The Ones I Rarely Play: The Fall – The Wonderful and Frightening World of The Fall


Everyone goes through a phase in their life where they get into The Fall, for a greater or lesser period. Mine was the late Eighties, a small handful of albums, starting with Perverted by Language, and a couple of gigs.
I’d been listening to The Fall since 1978 and ‘Bingo-Master’s Breakdown’: well, you couldn’t listen to John Peel every night for that many years and be completely unaware of the band. But I never really took to their music: there was an ungainly, ragged angularity to it that didn’t appeal to my sensibilities, and Mark E Smith’s denunciatory voice is a taste to be acquired.
Some tracks stood out, nagging at my mental barriers, things like ‘Totally Wired’ and ‘How I wrote Elastic Man’, but even these were rushed and rough. The Fall were a band with rough edges: most of the time they seemed to consist of nothing else.
But if you are exposed to something for long enough, it’s hardly surprising that some part of their music starts to make sense. For me it was ‘Leave the Capitol’, from the Slates EP, and the Peel session version of ‘Who makes the Nazis?’, in which Smith’s sneer ceased to be repellent against the headlong rush of the band.
So I experimented: I bought Perverted by Language and struggled to get into it (though the splenetic ‘Eat Y’self Fitter’ was an instant gem).
The Wonderful and Frightening World of The Fall was the next album. I bought the cassette version, which included the Call for Escape Route EP, and had seven extra songs in total, a format which has been preserved for the CD. It’s the only one I’ve kept.
This is where Smith and the band – which at that point included Smith’s American wife, Brix, for a number of years before she ran off with that tit, Nigel Kennedy – came closest to being a tight, bright, melodic pop band.
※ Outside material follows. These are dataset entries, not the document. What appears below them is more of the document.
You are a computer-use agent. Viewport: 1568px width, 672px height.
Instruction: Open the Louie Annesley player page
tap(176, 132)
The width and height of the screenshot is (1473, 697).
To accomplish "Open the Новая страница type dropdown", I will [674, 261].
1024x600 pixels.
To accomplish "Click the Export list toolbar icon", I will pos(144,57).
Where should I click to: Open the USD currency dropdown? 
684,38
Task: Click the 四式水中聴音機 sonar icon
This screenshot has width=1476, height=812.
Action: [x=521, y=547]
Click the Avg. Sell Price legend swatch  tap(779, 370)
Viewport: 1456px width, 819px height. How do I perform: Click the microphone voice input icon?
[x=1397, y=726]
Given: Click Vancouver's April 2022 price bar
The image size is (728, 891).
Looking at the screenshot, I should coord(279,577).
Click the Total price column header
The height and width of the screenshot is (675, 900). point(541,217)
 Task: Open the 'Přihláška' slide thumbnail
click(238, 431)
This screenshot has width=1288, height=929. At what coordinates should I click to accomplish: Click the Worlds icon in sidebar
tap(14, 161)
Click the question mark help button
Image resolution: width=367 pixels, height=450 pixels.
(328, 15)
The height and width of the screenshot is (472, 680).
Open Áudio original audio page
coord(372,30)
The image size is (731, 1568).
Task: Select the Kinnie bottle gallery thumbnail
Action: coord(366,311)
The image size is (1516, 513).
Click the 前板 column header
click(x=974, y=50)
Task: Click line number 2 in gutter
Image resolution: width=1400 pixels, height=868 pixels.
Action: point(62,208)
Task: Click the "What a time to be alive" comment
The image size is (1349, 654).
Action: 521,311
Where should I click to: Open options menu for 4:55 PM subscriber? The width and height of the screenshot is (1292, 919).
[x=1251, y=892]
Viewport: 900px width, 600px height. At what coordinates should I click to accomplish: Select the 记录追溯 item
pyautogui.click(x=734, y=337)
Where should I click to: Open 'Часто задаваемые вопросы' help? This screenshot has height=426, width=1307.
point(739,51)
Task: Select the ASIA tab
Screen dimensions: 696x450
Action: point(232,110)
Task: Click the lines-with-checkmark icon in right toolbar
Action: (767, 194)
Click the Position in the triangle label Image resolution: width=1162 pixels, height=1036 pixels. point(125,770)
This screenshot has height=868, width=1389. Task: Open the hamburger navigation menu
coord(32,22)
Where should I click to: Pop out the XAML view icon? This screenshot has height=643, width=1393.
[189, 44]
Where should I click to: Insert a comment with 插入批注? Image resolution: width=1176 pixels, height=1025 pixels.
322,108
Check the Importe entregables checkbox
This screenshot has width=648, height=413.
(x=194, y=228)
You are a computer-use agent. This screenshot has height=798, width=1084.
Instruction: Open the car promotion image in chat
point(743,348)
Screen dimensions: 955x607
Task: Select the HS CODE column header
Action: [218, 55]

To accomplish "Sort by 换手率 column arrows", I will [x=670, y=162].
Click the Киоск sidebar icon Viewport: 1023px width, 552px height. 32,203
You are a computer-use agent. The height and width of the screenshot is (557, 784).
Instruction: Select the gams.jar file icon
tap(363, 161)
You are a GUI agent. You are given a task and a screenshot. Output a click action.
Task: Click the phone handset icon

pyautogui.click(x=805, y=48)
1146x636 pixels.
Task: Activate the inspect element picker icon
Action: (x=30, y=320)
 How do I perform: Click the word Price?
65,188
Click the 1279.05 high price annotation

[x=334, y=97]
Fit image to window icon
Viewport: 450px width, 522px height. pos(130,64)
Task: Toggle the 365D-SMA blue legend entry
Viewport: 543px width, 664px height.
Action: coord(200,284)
Being the Fall, and being Mark E.Smith in particular, it really isn’t that close, though it’s noticeable that this is when The Fall scored their only singles hits, even if these were only two Top 40 placings and a high of no. 30 (with a cover of ‘There’s a Ghost in my House’ that never sounded anything like as good as it did in your head when the idea first appeared: they were much better on ‘Victoria’, which only got to no. 34).
And it’s not just the singles ‘Oh, Brother’ and ‘C.R.E.E.P.’ imported into the cassette/CD versions, with their chiming guitars and ringing title lines, it’s there in tracks on the vinyl itself, such as ‘2 x 4’ (what you should hit someone on the head with to attract their attention).
Even so, the ‘old’ Fall has plenty to say for itself, especially in the disjointed side one closer, ‘Elves’, a fantastic suspended gulf of paranoia and mystic leanings that suddenly gathers force and resolves into a structured chant of ‘not ever, no never no more/will I trust the Elves of Dunsinore’ that makes no sense but spits fire.
This sudden influx of conventional structure is present from the outset in the album’s best track,  the lurching, bass-dominant ‘Slang King’, an epic and forceful surge that, sonically, I’ve always been tempted to bracket with such differing tracks as Neil Young’s ‘My, My, Hey, Hey (Into the Black)’ and Joy Division’s awesome ‘Dead Souls’.
The Fall’s ‘pop’ years didn’t last long, and certainly didn’t out-lived Brix’s defection, but this album represents that influence at its most coherent and consistent, and thus it survives every cull of the collection.